START Selected text

Hi, all,
I used STAR to align reads to zebrafish genome. I know STAR output soft-clipped reads. But when I Blat the read to genome and find that actually there are only two insertions and one mismatch in the read.
The reads is
@NB501962:91:HVTHLBGX5:4:11603:19437:19319
CTCTGATTCAGTCTACTCAGACTTGATTGACCCATCACAGAGCTCAAGTTTAAATTCTGAGTTTGTTGACCCTCC
+
AAAAAEEEEEEEEEEEEEEEAEEEEEEEE/EEEAEEEEEEEEEEEEEEEEEEEEEEEEAEEEEEEEEAE/EEEEE
The STAR command I used is:
STAR --runThreadN 48 --genomeDir ./annotation --outFilterMismatchNoverLmax 0.05 --readFilesIn Read.fastq --outFileNamePrefix test_ --outSAMtype BAM SortedByCoordinate --outSAMattributes Standard
The result is:
NB501962:91:HVTHLBGX5:4:11603:19437:19319 0 1 6002 255 54M21S * 0 0 CTCTGATTCAGTCTACTCAGACTTGATTGACCCATCACAGAGCTCAAGTTTAAATTCTGAGTTTGTTGACCCTCC AAAAAEEEEEEEEEEEEEEEAEEEEEEEE/EEEAEEEEEEEEEEEEEEEEEEEEEEEEAEEEEEEEEAE/EEEEE NH:i:1 HI:i:1 AS:i:53 nM:i:0
But when I check the genome browser and extract the sequence, the mapping should be like(underline is insertion, lowcase is mismatch):
read:CTCTGATTCAGTCTACTCAGACTTGATTGACCCATCACAGAGCTCAAGTTTAAATTCTGAGTTTGTTGAcCCTCC
gemo:CTCTGATTCAGTCTACTCAGACTTGATTGACCCATCACAGAGCTCAAGTTTAAA__CTGAGTTTGTTGAaCCTCC
I would expect it to be mapped as the whole read with insertion. But the 3' end sequence after insertion, STAR output it as unmapped (soft-clipped). If I use the EndtoEnd mode, this read can not be mapped to genome.
Can someone help me out with this? Or are there any parameters in STAR I can set to map this read properly?
Thank you in advance!
Please use the formatting bar (especially the
code
option) to present your post better. I've done it for you this time.Thank you!
Thank you for the reminder. I was looking for the option to make it better. And you help me with it. Thanks!

END Selected text

### Problems and tasks
A. From the STAR alignment thread, return the part that opens with the words containing "Can someone help" and closes with "with it. Thanks!".
B. In the STAR alignment thread, what happened to the read when the EndtoEnd mode was used?

START Provided information

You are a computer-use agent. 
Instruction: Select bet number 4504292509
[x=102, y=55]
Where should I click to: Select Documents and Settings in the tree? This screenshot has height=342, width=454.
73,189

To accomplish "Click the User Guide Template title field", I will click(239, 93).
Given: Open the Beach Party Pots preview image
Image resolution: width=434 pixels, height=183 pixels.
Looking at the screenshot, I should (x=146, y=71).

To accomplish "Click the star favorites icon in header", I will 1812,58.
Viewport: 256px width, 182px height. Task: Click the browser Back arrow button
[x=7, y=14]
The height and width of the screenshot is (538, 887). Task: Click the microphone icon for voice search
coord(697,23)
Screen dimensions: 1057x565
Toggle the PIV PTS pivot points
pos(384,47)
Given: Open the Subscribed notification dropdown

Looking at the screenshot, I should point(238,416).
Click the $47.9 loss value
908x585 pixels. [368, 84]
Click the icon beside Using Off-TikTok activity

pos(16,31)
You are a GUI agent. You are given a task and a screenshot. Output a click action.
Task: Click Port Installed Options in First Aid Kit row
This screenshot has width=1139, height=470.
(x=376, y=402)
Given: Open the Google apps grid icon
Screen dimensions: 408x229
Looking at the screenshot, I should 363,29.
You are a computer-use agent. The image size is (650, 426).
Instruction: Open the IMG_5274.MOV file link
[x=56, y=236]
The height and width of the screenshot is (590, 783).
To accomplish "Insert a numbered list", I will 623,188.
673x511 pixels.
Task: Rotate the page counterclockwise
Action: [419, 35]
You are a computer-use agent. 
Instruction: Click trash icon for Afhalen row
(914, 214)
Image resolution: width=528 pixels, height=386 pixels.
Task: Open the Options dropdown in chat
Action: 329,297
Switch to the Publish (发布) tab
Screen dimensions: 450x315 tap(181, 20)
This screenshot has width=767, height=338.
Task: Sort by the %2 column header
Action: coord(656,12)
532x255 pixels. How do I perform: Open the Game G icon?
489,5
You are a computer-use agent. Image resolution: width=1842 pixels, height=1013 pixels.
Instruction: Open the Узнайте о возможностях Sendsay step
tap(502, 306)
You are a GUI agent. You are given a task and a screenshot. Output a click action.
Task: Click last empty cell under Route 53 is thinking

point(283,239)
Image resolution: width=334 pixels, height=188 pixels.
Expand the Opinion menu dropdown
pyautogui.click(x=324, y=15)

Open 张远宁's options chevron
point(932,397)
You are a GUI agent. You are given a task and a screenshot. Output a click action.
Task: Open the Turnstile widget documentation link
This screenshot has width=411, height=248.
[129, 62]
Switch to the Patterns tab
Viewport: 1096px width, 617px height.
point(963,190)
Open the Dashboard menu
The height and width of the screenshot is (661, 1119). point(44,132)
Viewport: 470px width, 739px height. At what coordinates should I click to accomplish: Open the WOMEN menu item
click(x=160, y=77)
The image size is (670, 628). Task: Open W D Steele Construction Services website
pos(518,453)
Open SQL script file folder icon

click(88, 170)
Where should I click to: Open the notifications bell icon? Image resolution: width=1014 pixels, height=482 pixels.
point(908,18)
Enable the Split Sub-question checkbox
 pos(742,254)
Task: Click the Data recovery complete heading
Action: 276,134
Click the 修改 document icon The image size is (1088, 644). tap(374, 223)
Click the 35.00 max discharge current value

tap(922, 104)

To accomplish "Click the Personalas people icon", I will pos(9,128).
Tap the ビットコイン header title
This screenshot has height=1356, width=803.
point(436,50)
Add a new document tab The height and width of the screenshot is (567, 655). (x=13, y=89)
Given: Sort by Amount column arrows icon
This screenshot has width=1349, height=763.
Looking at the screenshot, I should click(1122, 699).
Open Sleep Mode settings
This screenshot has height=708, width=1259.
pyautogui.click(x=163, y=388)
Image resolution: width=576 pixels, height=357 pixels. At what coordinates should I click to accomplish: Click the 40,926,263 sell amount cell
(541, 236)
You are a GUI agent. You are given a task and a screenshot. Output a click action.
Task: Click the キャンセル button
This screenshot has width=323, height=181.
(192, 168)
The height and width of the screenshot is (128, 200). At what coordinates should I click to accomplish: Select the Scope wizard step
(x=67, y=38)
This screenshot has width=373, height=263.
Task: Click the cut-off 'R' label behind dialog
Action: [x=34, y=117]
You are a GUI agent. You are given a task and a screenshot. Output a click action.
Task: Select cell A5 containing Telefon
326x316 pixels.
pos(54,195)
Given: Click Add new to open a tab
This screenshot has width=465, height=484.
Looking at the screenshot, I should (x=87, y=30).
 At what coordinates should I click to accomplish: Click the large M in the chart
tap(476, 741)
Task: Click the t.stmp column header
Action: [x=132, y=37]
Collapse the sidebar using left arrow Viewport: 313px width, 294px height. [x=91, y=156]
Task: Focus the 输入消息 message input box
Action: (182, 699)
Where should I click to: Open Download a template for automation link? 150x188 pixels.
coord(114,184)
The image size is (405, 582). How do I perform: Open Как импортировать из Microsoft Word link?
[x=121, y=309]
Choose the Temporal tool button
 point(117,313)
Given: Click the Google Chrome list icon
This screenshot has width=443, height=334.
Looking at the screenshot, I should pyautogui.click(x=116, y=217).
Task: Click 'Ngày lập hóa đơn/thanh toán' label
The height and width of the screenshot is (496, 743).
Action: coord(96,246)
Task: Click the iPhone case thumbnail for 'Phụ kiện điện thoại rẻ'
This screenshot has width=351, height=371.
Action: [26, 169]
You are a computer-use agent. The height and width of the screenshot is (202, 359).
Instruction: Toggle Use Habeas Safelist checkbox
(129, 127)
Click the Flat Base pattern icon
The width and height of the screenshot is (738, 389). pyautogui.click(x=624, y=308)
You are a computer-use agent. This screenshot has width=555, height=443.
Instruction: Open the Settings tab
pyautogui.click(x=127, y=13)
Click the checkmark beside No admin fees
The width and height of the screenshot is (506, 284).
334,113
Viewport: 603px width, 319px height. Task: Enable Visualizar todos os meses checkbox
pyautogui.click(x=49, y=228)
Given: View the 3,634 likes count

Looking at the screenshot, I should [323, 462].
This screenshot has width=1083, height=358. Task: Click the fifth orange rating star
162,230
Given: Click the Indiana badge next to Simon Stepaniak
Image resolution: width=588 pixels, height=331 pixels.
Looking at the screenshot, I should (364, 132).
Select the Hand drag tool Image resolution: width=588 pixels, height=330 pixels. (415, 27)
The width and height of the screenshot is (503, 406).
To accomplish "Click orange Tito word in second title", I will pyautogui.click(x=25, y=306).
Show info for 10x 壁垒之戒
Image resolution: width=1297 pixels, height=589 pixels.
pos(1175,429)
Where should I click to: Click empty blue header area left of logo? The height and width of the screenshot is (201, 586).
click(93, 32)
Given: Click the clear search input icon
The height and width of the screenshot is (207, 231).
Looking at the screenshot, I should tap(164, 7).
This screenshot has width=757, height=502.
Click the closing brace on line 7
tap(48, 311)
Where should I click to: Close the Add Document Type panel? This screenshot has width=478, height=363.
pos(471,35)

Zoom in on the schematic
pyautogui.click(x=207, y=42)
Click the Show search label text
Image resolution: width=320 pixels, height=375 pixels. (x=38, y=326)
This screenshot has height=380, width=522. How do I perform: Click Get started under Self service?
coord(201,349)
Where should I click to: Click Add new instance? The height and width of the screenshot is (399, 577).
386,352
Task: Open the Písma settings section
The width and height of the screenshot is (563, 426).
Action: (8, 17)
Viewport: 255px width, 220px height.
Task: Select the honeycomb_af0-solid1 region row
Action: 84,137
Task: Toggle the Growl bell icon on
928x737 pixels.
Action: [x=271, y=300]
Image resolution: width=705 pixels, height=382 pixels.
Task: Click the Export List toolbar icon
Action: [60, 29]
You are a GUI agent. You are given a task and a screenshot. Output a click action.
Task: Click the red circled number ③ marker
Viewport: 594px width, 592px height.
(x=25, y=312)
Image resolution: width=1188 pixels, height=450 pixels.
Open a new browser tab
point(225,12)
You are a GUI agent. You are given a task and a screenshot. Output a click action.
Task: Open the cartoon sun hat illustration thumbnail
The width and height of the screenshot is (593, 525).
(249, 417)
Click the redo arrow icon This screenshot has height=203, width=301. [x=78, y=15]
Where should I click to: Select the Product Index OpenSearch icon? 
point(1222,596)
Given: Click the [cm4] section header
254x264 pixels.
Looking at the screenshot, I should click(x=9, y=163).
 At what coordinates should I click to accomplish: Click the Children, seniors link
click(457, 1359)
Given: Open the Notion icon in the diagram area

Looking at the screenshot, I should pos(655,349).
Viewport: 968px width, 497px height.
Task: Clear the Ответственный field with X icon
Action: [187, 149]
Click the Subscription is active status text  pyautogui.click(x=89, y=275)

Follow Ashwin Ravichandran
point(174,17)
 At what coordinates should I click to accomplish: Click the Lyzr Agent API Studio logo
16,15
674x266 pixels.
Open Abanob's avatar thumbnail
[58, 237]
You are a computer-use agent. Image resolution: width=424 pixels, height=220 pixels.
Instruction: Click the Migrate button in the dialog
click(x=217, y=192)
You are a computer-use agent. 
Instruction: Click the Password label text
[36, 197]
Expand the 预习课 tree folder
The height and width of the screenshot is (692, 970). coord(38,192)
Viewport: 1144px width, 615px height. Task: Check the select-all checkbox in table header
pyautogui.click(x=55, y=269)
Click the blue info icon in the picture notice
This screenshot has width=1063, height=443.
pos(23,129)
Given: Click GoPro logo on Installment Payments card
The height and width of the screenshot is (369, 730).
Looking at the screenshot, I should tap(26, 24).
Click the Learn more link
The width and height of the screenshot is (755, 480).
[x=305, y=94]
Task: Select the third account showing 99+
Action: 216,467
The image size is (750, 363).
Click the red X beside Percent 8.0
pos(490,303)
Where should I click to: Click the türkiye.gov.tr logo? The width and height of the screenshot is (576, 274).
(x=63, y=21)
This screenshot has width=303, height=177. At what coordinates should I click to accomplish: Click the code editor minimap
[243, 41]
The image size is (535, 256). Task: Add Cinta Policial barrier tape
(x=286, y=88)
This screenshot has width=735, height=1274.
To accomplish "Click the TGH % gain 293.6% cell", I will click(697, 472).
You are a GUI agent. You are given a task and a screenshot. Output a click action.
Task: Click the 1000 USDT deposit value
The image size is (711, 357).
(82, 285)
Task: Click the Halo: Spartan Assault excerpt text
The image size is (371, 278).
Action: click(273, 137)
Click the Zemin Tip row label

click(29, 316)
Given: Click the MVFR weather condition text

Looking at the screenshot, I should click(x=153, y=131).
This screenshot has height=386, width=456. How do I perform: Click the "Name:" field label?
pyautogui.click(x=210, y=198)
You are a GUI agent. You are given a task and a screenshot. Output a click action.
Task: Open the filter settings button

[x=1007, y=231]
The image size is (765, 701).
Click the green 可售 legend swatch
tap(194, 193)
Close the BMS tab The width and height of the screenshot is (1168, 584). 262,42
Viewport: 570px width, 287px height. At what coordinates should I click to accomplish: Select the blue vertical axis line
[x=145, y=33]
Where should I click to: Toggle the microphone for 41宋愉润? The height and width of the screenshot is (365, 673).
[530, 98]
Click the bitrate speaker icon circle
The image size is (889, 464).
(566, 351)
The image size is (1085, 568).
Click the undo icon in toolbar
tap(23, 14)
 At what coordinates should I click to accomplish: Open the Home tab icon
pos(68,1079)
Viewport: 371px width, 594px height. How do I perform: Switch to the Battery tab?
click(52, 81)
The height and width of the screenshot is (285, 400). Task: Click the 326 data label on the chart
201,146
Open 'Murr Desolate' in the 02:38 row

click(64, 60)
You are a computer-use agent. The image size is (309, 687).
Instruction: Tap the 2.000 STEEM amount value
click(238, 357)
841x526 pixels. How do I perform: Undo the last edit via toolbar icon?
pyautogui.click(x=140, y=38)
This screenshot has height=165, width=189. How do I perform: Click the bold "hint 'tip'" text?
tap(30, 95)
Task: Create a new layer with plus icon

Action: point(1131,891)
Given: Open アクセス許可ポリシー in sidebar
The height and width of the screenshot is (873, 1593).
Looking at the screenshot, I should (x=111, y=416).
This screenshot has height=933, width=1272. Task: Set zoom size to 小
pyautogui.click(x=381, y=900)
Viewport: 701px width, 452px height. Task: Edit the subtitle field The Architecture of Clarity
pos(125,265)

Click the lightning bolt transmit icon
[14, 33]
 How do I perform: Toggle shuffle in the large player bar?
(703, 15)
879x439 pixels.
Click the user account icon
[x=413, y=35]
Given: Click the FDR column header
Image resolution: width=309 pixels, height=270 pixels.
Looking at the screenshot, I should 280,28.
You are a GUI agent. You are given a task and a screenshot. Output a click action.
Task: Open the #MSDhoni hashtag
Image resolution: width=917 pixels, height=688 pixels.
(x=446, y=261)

END Provided information

### Expected responses
A.
Can someone help me out with this? Or are there any parameters in STAR I can set to map this read properly?
Thank you in advance!
Please use the formatting bar (especially the
code
option) to present your post better. I've done it for you this time.Thank you!
Thank you for the reminder. I was looking for the option to make it better. And you help me with it. Thanks!

B. The read could not be mapped to the genome.